I have one big project set to be implemented on Friday (a week ahead of schedule, no less), and I'm deep in the throes of testing to make sure that what the programmer has produced and what I think he should have produced match. I have a love/hate relationship with testing. Part of me takes sick pleasure in bending, stretching and otherwise ripping apart data in order to make sure it is correct. Another part of me loathes the tedium of running the same queries over the same data looking for the same problem over and over again.

So here I sit 1.5 days from go/no go. Instead of poring over query results and micro-examining the 36 reports we will be producing, I am writing on my sadly neglected blog. I even skipped a Toastmasters meeting thinking I would spend my lunch hour being mildly productive. All I can think is that this is the 5th time in 2 years we have modified this system and I am sick to death of looking at it. In an odd way, I am jealous of the programmer who has been assigned this project with me. This is his first time dealing with this system, so everything is fresh and new to him. Unfortunately, since this IS his first time dealing with this system, I get to deal with the same mistakes the previous programmer made and learned from that this programmer is now making and learning from.

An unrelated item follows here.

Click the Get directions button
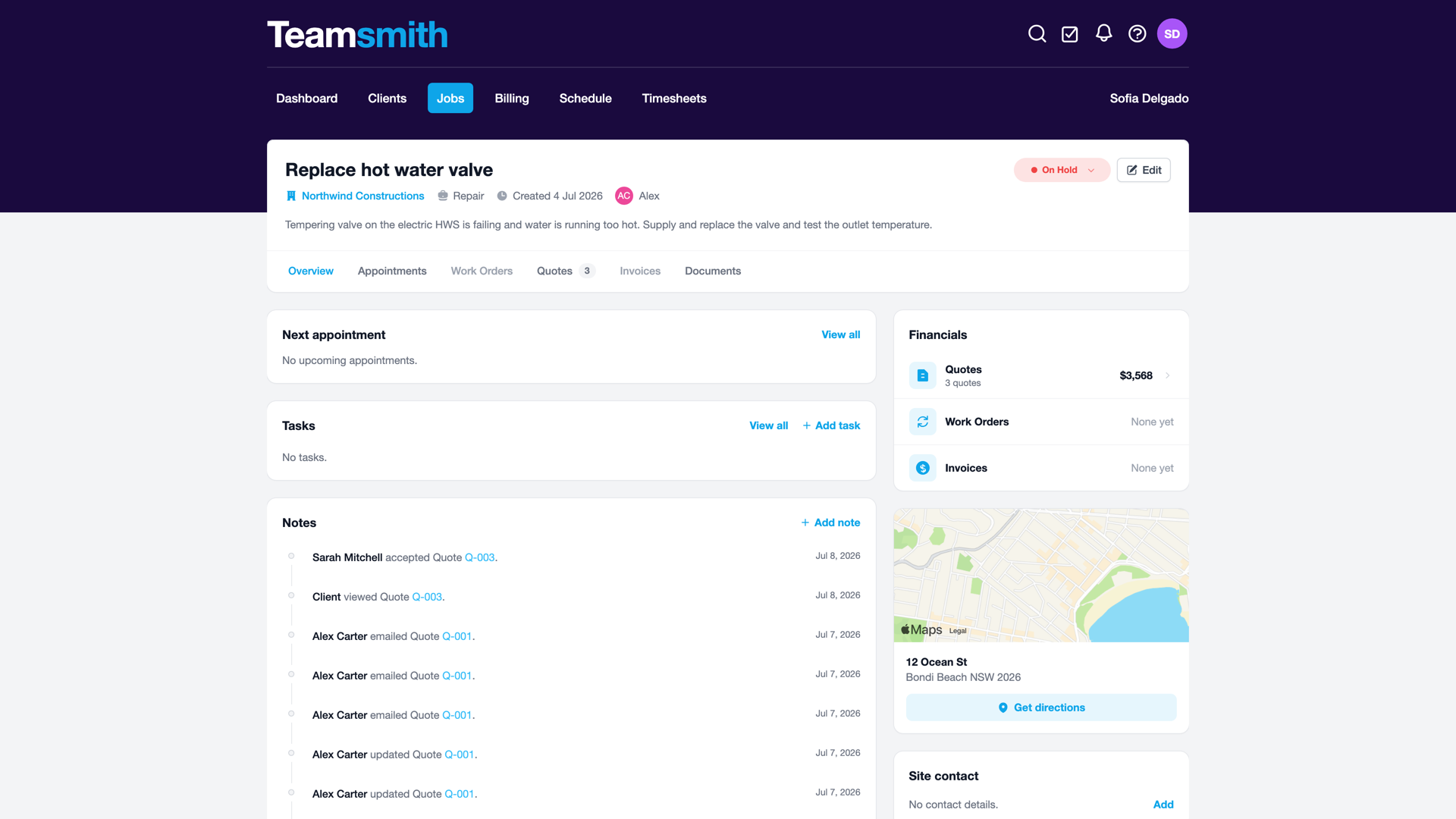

Ah well, at least I'm getting to unofficially train a programmer up the way I like, LOL. In six weeks, when our lovely board of directors makes yet another change to this system (that I am NOT about to tell my programmer about whle he's still wrestling with these changes), my programmer will be familiar with both the system's idiosyncracies as well as mine. Meanwhile, I really do need to dig around in my data. It's kind of important that all this stuff be right since it does affect the income of oh about 600 individuals. I've noticed that people get very cranky when they don't get paid what they are expecting.

M.W.

Tuesday, January 17, 2006

Pick a color, any color

Vulcan pigs! Now this is just eerie. I wonder if they come in blue?

M.W.

Pumping mom survival guide - Tip number 4

Find support. Pumping breastmilk is often lonely and thankless (and yet still rewarding). Having a girlfriend who's been there can make a huge difference in how successfull your pumping experiences are. For my first kid, I didn't have anybody in person I could talk to, so I found the Working Mom's Board on BabyCenter. Those women pointed me toward the PumpMoms group on Yahoo. Those two resources were tremendously helpful. I learned little tricks to encourage letdown, I learned how to unplug a duct before it turned into mastitis, and I found a sisterhood of women who knew precisely why I had fantasies of driving my car back and forth over my pump.

M.W.

Saturday, January 14, 2006

The stuff that dreams are made of

I have a running mental list of things I would like to do in my lifetime. These are the frivolous things, not the big ones like 'prepare for retirement' or 'send my kids to college.' More like:

Learn to play the oboe. I love this instrument and tried to get into it when I started band in elementary school. My elementary school required future oboists to start on flute (I understand why now that I've seen how much those instruments cost), which I did. Unfortunately, I missed the window to switch to oboe by moving half a dozen times and winding up in a school that required students to start oboe earlier.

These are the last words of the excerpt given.